ActiveRecord query with alias'd table names - ruby-on-rails

Using model concerns which include scopes, what is the best way to write these knowing that nested and/or self-referencing queries are likely?
In one of my concerns, I have scopes similar to these:
scope :current, ->(as_at = Time.now) { current_and_expired(as_at).current_and_future(as_at) }
scope :current_and_future, ->(as_at = Time.now) { where("#{upper_bound_column} IS NULL OR #{upper_bound_column} >= ?", as_at) }
scope :current_and_expired, ->(as_at = Time.now) { where("#{lower_bound_column} IS NULL OR #{lower_bound_column} <= ?", as_at) }
def self.lower_bound_column
lower_bound_field
end
def self.upper_bound_column
upper_bound_field
end
And is referred to via has_many's, example: has_many :company_users, -> { current }
If an ActiveRecord query is made which refers to a few models that include the concern, this results in an 'ambiguous column name' exception which makes sense.
To help overcome this, I change the column name helper methods to now be
def self.lower_bound_column
"#{self.table_name}.#{lower_bound_field}"
end
def self.upper_bound_column
"#{self.table_name}.#{upper_bound_field}"
end
Which works great, until you require self-referencing queries. Arel helps mitigate these issues by aliasing the table name in the resulting SQL, for example:
LEFT OUTER JOIN "company_users" "company_users_companies" ON "company_users_companies"."company_id" = "companies"."id"
and
INNER JOIN "company_users" ON "users"."id" = "company_users"."user_id" WHERE "company_users"."company_id" = $2
The issue here is that self.table_name no longer refers to the table name in the query. And this results in the tongue in cheek hint: HINT: Perhaps you meant to reference the table alias "company_users_companies"
In an attempt to migrate these queries over to Arel, I changed the column name helper methods to:
def self.lower_bound_column
self.class.arel_table[lower_bound_field.to_sym]
end
def self.upper_bound_column
self.class.arel_table[upper_bound_field.to_sym]
end
and updated the scopes to reflect:
lower_bound_column.eq(nil).or(lower_bound_column.lteq(as_at))
but this just ported the issue across since self.class.arel_table will always be the same regardless of the query.
I guess my question is, is how do I create scopes that can be used in self-referencing queries, which require operators such as <= and >=?
Edits
I have created a basic application to help showcase this issue.
git clone git#github.com:fattymiller/expirable_test.git
cd expirable_test
createdb expirable_test-development
bundle install
rake db:migrate
rake db:seed
rails s
Findings and assumptions
Works in sqlite3, not Postgres.

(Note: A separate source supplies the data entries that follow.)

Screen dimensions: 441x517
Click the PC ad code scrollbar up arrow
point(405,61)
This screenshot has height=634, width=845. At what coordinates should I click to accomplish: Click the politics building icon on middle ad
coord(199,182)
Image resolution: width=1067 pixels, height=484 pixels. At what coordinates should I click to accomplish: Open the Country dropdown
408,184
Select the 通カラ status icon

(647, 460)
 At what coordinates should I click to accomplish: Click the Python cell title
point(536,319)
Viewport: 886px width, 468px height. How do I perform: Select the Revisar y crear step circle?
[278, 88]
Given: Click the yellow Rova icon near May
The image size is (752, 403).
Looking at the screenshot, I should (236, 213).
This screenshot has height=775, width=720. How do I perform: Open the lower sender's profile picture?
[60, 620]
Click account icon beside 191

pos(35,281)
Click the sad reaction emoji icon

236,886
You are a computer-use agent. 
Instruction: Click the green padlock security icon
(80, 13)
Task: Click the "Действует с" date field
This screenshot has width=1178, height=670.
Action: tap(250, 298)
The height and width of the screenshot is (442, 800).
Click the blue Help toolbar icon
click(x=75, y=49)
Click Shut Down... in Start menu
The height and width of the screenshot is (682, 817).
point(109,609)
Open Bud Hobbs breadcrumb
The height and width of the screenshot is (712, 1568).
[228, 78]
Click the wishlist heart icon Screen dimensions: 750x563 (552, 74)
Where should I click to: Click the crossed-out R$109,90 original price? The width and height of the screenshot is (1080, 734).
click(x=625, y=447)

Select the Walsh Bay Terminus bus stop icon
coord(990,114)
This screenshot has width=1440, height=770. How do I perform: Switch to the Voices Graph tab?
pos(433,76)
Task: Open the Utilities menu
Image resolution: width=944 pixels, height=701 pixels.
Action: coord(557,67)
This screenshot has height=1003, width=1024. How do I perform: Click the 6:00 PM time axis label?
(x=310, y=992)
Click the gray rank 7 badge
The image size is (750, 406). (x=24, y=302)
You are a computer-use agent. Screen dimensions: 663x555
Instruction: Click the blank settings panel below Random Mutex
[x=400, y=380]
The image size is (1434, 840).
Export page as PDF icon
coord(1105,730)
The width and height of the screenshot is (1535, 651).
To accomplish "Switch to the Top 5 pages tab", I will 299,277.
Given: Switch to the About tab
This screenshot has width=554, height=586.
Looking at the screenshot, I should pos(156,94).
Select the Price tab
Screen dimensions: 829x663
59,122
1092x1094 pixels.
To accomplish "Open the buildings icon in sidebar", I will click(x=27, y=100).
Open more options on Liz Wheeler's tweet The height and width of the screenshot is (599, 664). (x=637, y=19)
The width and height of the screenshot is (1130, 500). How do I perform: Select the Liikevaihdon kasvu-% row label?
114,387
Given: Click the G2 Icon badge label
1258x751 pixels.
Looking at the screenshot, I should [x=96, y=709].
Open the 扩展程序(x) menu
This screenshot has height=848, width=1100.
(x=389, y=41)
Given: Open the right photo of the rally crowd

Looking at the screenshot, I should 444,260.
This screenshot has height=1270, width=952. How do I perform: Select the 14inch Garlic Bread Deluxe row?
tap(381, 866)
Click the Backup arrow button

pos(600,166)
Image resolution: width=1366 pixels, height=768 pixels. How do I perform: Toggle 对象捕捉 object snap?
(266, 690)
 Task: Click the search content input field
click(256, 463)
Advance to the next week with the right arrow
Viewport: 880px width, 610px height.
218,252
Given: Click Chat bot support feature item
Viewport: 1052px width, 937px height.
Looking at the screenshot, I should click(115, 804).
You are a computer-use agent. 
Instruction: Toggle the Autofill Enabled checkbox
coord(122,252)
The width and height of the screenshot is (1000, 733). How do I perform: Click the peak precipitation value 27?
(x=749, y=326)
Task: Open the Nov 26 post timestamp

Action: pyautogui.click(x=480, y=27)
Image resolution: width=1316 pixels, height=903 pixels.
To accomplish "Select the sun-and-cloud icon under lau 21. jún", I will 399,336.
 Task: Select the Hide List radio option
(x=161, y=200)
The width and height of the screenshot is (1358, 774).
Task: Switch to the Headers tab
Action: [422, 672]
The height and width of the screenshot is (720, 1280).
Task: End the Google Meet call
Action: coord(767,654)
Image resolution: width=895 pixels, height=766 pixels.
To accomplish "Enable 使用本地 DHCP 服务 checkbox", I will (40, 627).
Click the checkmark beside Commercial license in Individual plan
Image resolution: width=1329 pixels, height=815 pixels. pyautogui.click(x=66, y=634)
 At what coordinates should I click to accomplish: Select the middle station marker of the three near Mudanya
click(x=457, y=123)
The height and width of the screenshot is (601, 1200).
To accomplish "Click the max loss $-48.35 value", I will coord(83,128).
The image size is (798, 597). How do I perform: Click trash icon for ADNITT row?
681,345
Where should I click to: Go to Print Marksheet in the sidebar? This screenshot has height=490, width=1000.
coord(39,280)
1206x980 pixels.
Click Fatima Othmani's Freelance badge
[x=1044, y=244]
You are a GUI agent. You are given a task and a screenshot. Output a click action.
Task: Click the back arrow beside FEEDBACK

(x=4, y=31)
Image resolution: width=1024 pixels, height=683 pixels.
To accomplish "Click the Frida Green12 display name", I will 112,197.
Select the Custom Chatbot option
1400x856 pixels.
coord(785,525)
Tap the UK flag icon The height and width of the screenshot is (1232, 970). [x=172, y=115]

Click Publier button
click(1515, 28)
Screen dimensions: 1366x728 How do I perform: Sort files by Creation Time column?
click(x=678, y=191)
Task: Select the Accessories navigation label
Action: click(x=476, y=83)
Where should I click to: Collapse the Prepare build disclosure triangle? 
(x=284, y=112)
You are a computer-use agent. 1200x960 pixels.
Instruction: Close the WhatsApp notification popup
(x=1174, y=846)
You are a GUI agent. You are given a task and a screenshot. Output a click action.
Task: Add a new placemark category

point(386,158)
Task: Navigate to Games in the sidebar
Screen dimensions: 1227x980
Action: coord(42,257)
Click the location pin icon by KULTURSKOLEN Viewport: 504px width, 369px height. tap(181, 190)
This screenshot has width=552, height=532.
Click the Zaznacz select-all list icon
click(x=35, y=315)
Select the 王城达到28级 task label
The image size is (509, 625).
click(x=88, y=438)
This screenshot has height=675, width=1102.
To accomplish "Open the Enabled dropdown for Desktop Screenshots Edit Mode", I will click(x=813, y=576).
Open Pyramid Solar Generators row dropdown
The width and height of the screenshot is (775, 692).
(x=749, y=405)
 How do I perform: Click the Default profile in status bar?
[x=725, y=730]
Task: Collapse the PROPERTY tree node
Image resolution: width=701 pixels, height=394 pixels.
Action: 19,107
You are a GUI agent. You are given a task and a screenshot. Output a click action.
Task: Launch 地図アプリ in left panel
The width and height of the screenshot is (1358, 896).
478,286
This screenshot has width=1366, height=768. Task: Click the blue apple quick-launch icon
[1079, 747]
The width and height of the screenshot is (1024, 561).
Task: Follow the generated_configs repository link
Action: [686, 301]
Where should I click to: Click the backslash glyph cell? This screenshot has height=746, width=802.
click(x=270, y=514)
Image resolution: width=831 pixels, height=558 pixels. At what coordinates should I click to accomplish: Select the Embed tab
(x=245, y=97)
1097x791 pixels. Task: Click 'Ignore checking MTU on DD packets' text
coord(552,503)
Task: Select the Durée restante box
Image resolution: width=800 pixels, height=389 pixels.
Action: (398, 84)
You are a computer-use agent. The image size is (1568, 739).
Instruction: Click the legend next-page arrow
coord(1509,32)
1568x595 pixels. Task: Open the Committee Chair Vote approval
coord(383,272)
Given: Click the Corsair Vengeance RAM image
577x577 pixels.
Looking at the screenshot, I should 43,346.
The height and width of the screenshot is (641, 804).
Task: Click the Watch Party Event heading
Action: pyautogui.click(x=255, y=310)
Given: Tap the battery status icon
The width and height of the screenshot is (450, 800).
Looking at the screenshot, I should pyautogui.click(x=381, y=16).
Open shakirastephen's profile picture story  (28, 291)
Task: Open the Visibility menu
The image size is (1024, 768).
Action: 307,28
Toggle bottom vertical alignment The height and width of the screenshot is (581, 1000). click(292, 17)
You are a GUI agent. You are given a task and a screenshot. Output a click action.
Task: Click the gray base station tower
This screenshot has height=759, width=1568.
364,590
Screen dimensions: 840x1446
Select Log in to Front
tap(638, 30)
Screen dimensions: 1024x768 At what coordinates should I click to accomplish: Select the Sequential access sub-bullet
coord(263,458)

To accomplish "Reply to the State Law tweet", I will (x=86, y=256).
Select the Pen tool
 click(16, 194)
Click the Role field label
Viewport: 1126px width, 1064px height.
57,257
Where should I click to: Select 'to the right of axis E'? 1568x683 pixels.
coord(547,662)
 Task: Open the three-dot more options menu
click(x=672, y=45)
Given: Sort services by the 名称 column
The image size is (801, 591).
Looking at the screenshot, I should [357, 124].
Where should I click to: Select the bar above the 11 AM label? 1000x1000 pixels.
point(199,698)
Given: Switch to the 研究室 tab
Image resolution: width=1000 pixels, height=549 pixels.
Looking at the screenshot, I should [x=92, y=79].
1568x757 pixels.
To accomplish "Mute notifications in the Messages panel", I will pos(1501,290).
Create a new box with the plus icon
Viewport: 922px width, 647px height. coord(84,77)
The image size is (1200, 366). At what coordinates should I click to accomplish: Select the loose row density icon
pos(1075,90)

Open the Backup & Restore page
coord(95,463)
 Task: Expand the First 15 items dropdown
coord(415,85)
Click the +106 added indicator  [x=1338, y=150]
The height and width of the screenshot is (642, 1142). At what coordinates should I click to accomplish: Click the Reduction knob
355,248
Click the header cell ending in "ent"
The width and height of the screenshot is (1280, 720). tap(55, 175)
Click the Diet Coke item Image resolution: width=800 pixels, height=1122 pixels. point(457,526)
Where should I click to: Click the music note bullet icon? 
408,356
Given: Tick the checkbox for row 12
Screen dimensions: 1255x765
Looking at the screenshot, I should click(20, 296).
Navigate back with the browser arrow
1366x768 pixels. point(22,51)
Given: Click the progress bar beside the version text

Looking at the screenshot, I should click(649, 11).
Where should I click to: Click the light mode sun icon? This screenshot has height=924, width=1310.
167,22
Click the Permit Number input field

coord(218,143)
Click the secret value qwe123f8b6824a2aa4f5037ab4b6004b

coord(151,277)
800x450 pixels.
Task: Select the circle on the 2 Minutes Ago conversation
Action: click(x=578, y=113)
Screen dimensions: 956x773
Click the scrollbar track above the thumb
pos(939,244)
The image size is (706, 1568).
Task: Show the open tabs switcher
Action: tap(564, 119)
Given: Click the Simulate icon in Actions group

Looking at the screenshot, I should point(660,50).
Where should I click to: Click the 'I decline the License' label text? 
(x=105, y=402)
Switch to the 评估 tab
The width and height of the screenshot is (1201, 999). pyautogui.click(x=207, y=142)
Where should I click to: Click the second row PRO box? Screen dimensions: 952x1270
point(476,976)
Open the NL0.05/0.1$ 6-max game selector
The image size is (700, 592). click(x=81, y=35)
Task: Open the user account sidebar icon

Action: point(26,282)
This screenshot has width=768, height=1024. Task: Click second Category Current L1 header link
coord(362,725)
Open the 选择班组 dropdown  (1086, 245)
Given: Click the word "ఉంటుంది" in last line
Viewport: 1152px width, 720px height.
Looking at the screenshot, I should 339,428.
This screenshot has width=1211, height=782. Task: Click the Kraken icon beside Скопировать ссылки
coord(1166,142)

Most likely because Postgres enforces the order of queries in the SQL?

Well, well, well. After quite a big time looking through the sources of Arel, ActiveRecord and Rails issues (it seems this is not new), I was able to find the way to access the current arel_table object, with its table_aliases if they are being used, inside the current scope at the moment of its execution.
That made possible to know if the scope is going to be used within a JOIN that has the table name aliased, or if on the other hand the scope can be used on the real table name.
I just added this method to your Expirable concern:
def self.current_table_name
current_table = current_scope.arel.source.left
case current_table
when Arel::Table
current_table.name
when Arel::Nodes::TableAlias
current_table.right
else
fail
end
end
As you can see, I'm using current_scope as the base object to look for the arel table, instead of the prior attempts of using self.class.arel_table or even relation.arel_table, which as you said remained the same regardless of where the scope was used. I'm just calling source on that object to obtain an Arel::SelectManager that in turn will give you the current table on the #left. At this moment there are two options: that you have there an Arel::Table (no alias, table name is on #name) or that you have an Arel::Nodes::TableAlias with the alias on its #right.
With that table_name you can revert to your first attempt of #{current_table_name}.#{lower_bound_field} and #{current_table_name}.#{upper_bound_field} in your scopes:
def self.lower_bound_column
"#{current_table_name}.#{lower_bound_field}"
end
def self.upper_bound_column
"#{current_table_name}.#{upper_bound_field}"
end
scope :current_and_future, ->(as_at = Time.now) { where("#{upper_bound_column} IS NULL OR #{upper_bound_column} >= ?", as_at) }
scope :current_and_expired, ->(as_at = Time.now) { where("#{lower_bound_column} IS NULL OR #{lower_bound_column} <= ?", as_at) }
This current_table_name method seems to me to be something that would be useful to have on the AR / Arel public API, so it can be maintained across version upgrades. What do you think?
If you are interested, here are some references I used down the road:
A similar question on SO, answered with a ton of code, that you could use instead of your beautiful and concise Ability.
This Rails issue and this other one.
And the commit on your test app on github that made tests green!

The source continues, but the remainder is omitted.